- _The data_
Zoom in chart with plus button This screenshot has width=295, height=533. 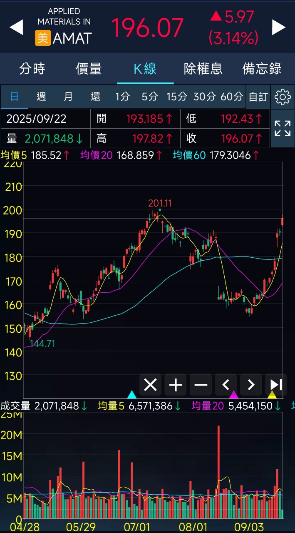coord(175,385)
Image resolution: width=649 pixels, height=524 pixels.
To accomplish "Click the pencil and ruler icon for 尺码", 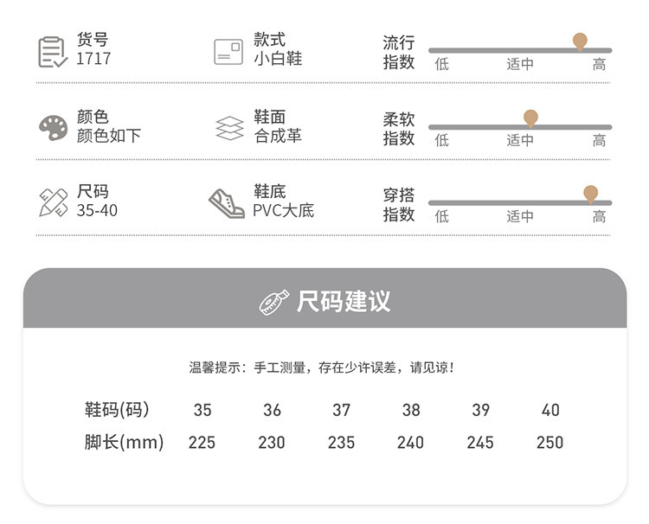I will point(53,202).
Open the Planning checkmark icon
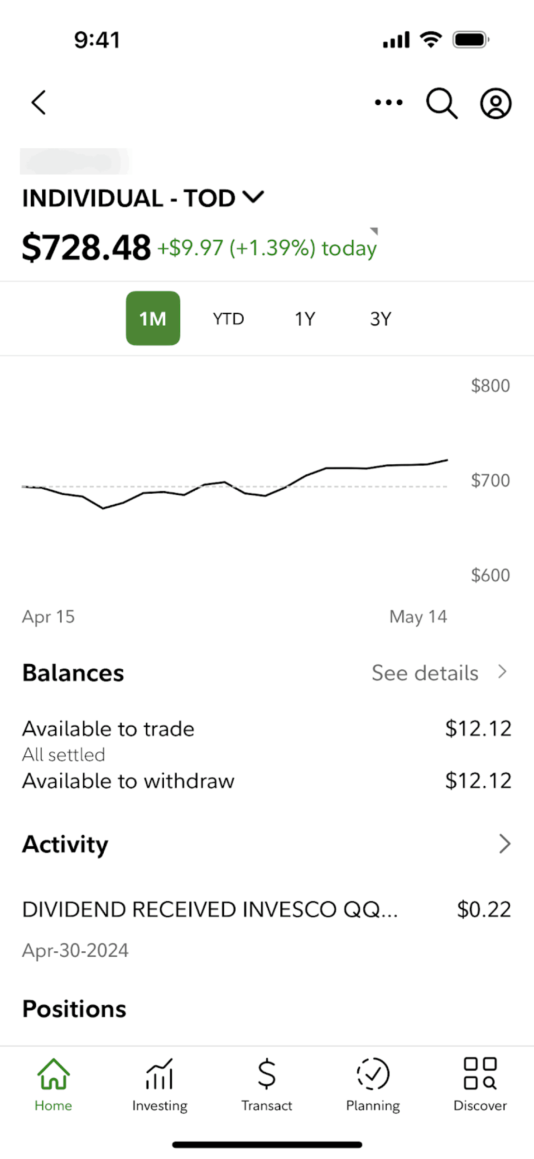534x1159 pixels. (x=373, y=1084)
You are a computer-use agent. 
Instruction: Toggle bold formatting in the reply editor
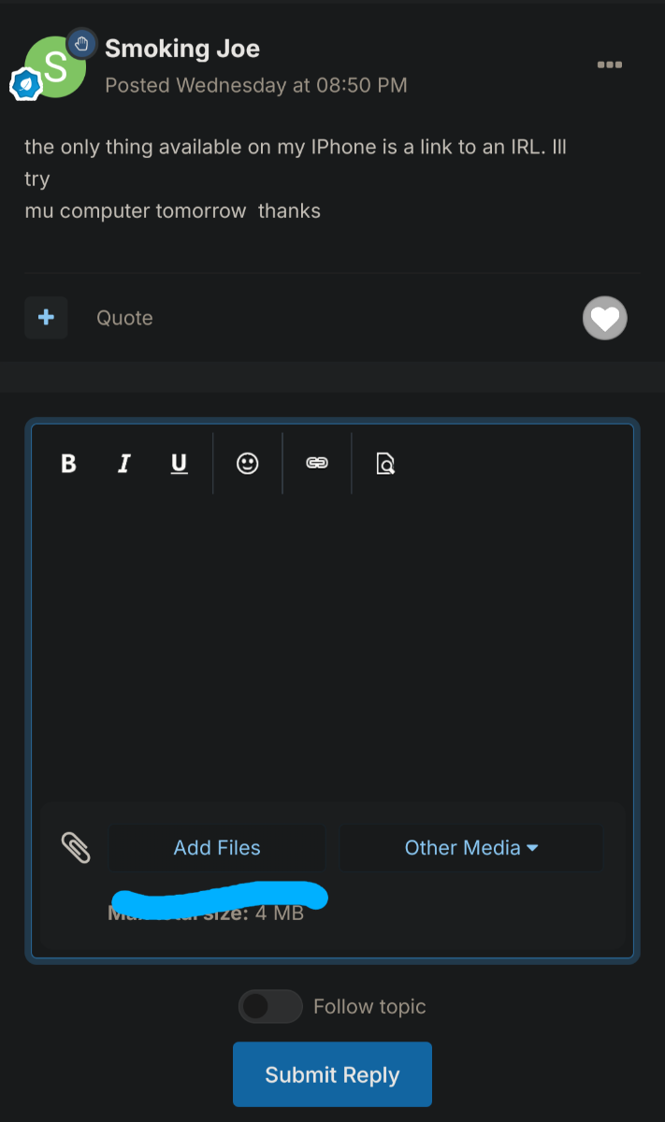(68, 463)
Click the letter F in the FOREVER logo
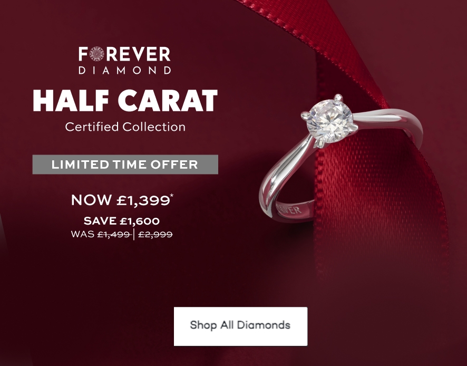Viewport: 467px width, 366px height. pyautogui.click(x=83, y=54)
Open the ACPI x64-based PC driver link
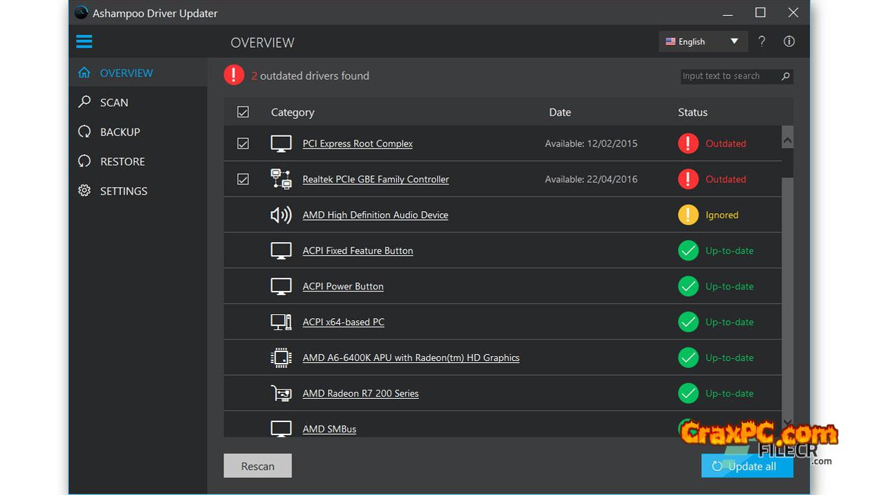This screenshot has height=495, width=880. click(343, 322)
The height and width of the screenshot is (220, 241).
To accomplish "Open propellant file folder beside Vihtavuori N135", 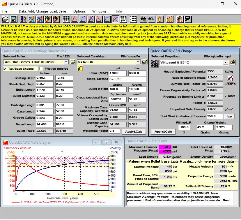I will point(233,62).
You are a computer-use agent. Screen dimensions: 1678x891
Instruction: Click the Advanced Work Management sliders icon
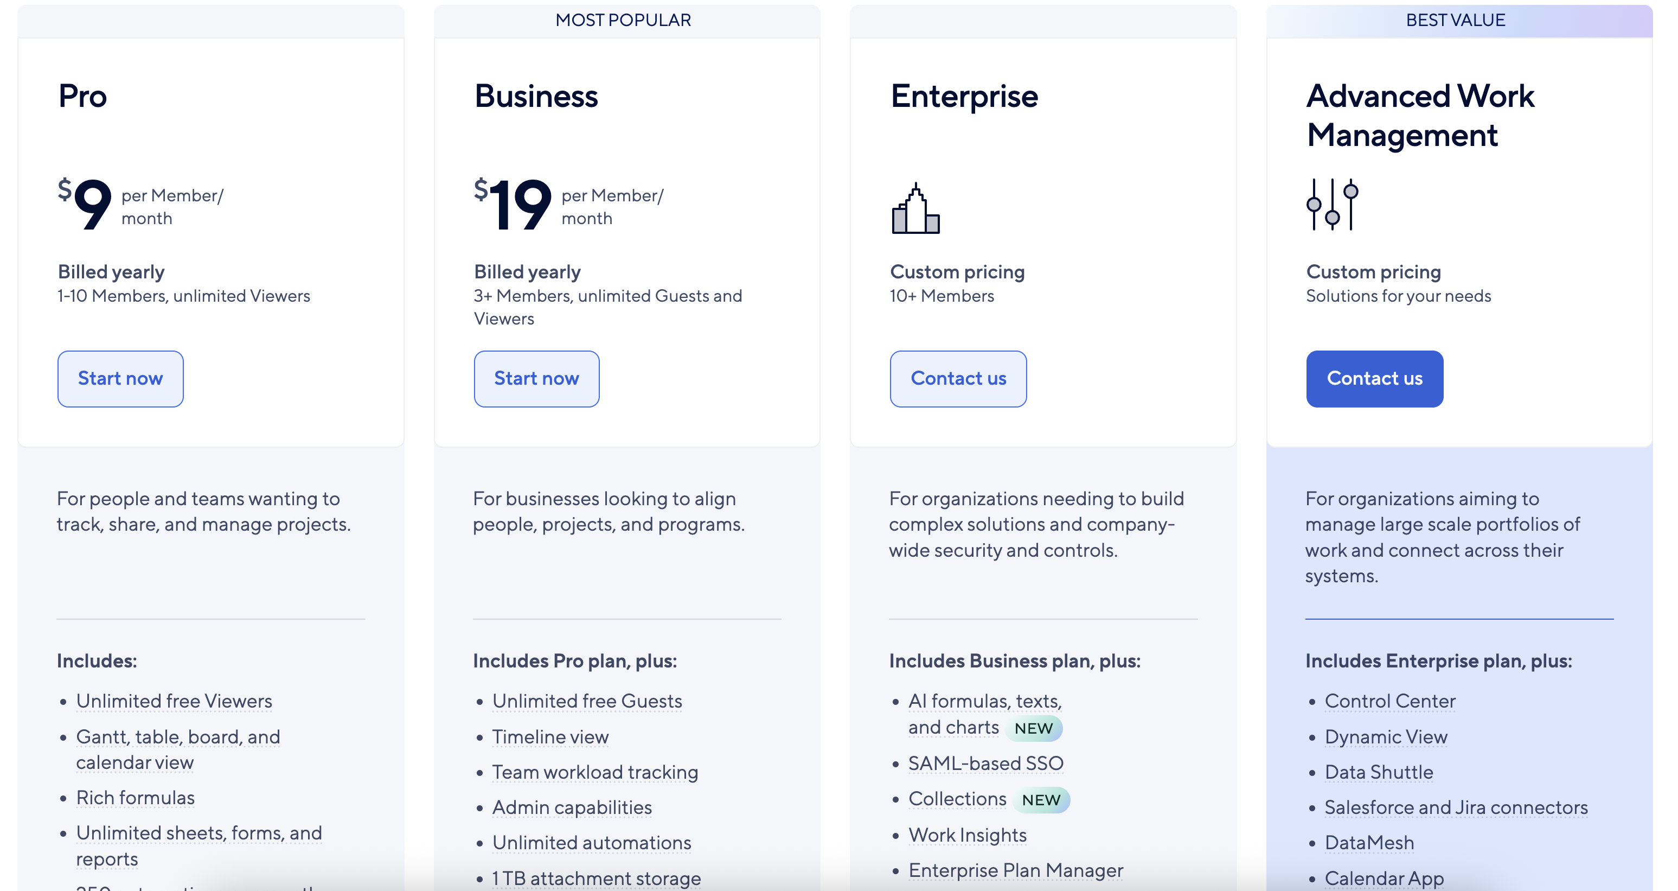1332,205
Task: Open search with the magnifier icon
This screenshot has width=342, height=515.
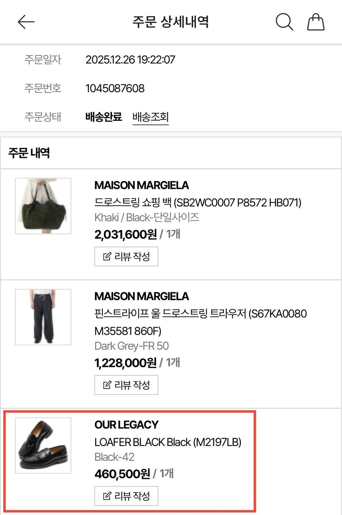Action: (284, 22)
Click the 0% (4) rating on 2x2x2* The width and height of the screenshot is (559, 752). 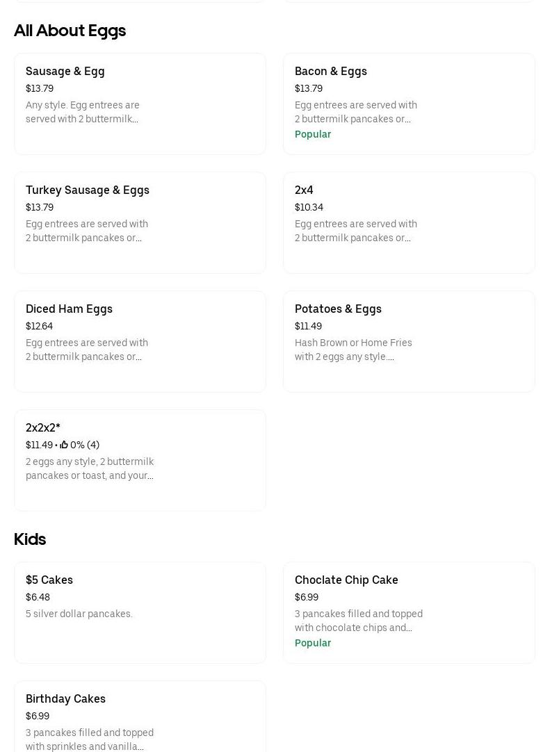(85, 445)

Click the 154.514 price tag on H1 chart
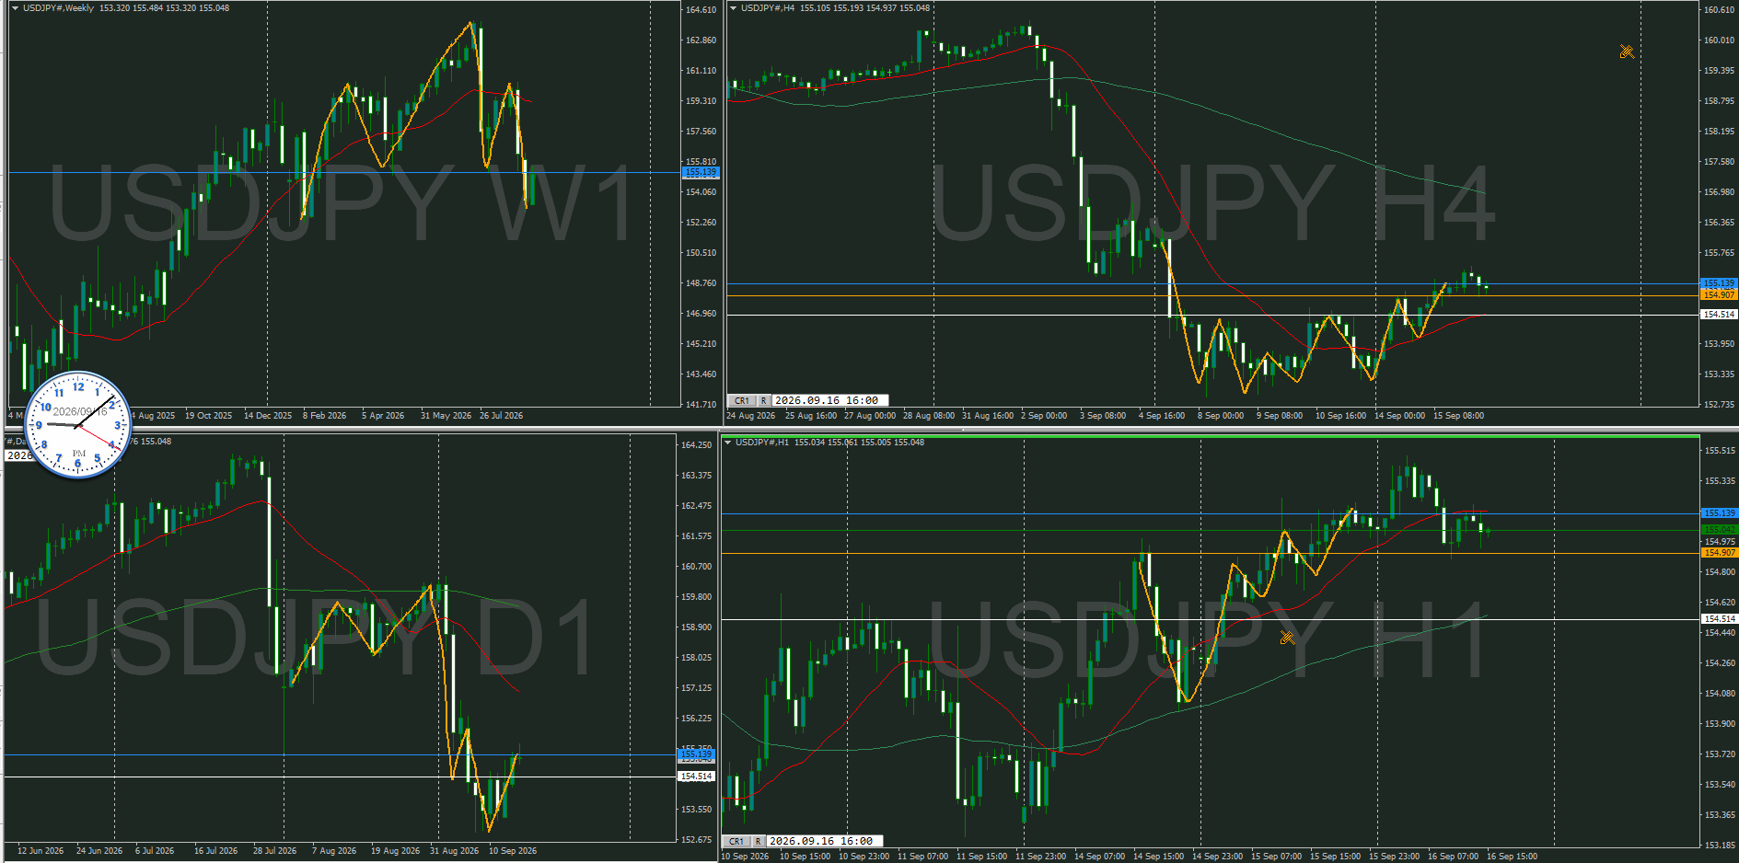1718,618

- _Your instructions_
Above are some records; copy each line there that contains "computer".

- _Your response_
You are a computer-use agent. 
You are a computer-use agent. Screen dimensions: 1678x891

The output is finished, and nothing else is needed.